Insensatos quienes impugnan la autoridad de los críticos. Pues ¿sobre qué iban a fundarla? La crítica actúa en un ámbito donde no impera legalidad alguna. O más precisamente: donde el delito lo constituye la conformidad con cualquier legalidad establecida. De ahí que los espíritus beatos desaten su ardor guerrero contra el precario estatuto de los críticos. En un mundo confortablemente prejuzgado por las listas de ventas y los dictados de la academia, la crítica es aquel lugar donde todavía cabe una amenazante discrepancia.Un vulgar reflejo señala al crítico como rival del escritor. Pero, lejos de eso, los rivales de la crítica son el periodismo y la publicidad. Ellos modelan la sensibilidad y el lenguaje de la época. Para sobrevivir, la crítica debe adaptarse a esta circunstancia, y hacerla suya. A ello la fuerza la inferioridad de condiciones en que ha de actuar. Lo que el crítico tenga que decir, deberá decirlo -para bien y para mal- en pocas y beligerantes palabras. En un folio y medio, por ejemplo. Si le dejan.

La experiencia estética desatiende las dimensiones de extensión y de tiempo. El papel y la tinta empleados en una obra de arte no determina su valor. No cabe, en consecuencia, establecer proporciones de longitud entre el juicio crítico y el empeño artístico al que se enfrenta. Puede haber una profunda justicia en el acto de desacreditar con una frase el trabajo de años. Alguien dijo que el aburrimiento -¿o era el dolor?- es un instante eterno.

Un viejo tópico pretende que el crítico es un escritor frustrado. Pero ya Juan Benet (¿por qué la sola mención de su nombre despierta tantos resentimientos?) proponía lo contrario: que el novelista es un crítico frustrado, un hombre que, por querer llevar hasta un límite imposible el conocimiento de lo que le apasiona, no encuentra otra salida que la creación. Dejando a un lado su aspecto provocador, la paradoja sugiere que el lenguaje del creador y el del crítico son de naturaleza radicalmente distinta: intuitiva la del primero, analítica la del segundo. De lo que no hay que deducir una oposición, sino una complementariedad.

A la crítica no corresponde agotar -no podría- los contenidos de la obra literaria. Los críticos nunca tienen la última palabra. Su misión es complementar los hallazgos de la escritura literaria, ordenándolos en una tradición. La misma que habrá de servir de rasero para medir la obra futura. De ahí que Musil definiera la función de la crítica como una celosa custodia del nivel alcanzado.

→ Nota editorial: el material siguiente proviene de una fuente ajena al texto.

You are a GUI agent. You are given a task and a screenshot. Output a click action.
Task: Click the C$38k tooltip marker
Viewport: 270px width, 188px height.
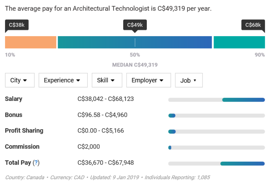(x=17, y=25)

Algo que le impide autorizar la repetición de lo mismo -por mucho que complazca- si no es con un nuevo sentido.

De noche, ya en la cama, pueden hacerse muchas cosas, algunas más recomendables que otras. Pero si se opta por leer una novela, el insomnio que suscite no puede aspirar a constituirse en un juicio de valor. La emotividad del lector no es una categoría de la crítica. El entusiasmo artístico, decía Benjamin, le es ajeno al crítico. En este aspecto, crítico y lector tienen poco que ver. De hecho, las relaciones que uno y otro guardan con el texto no sólo son diferentes, sino, en cierta medida, antitéticas. Nada más erróneo que la pretensión de que el crítico es un lector interpuesto. La crítica poco tiene que ver con los desahogos de una sensibilidad afectada. Por el contrario, el crítico mantiene la distancia. Su arte consiste, precisamente, en crear esa distancia entre él y el texto, y en hacerla fértil y problemática (Steiner).

El crítico no apela a la posteridad. A él corresponde levantar su juicio en presencia del autor, lo cual incide decisivamente en el alcance de su tarea, y en su dimensión polémica. Porque la reclama el olvido, a la crítica le urge extremar todos sus recursos, agotar las posibilidades de una lectura accidental y apresurada. Ningún pacto prolongará su vigencia. Adorno dijo que ya no se puede esperar en la posteridad sin caer en el conformismo. La crítica construye sobre esta desesperanza su razón de ser. Como la de las moscas, su existencia es efímera, y en un mundo que se pretende cada día más aséptico, no debiera renunciar a resultar incordiante.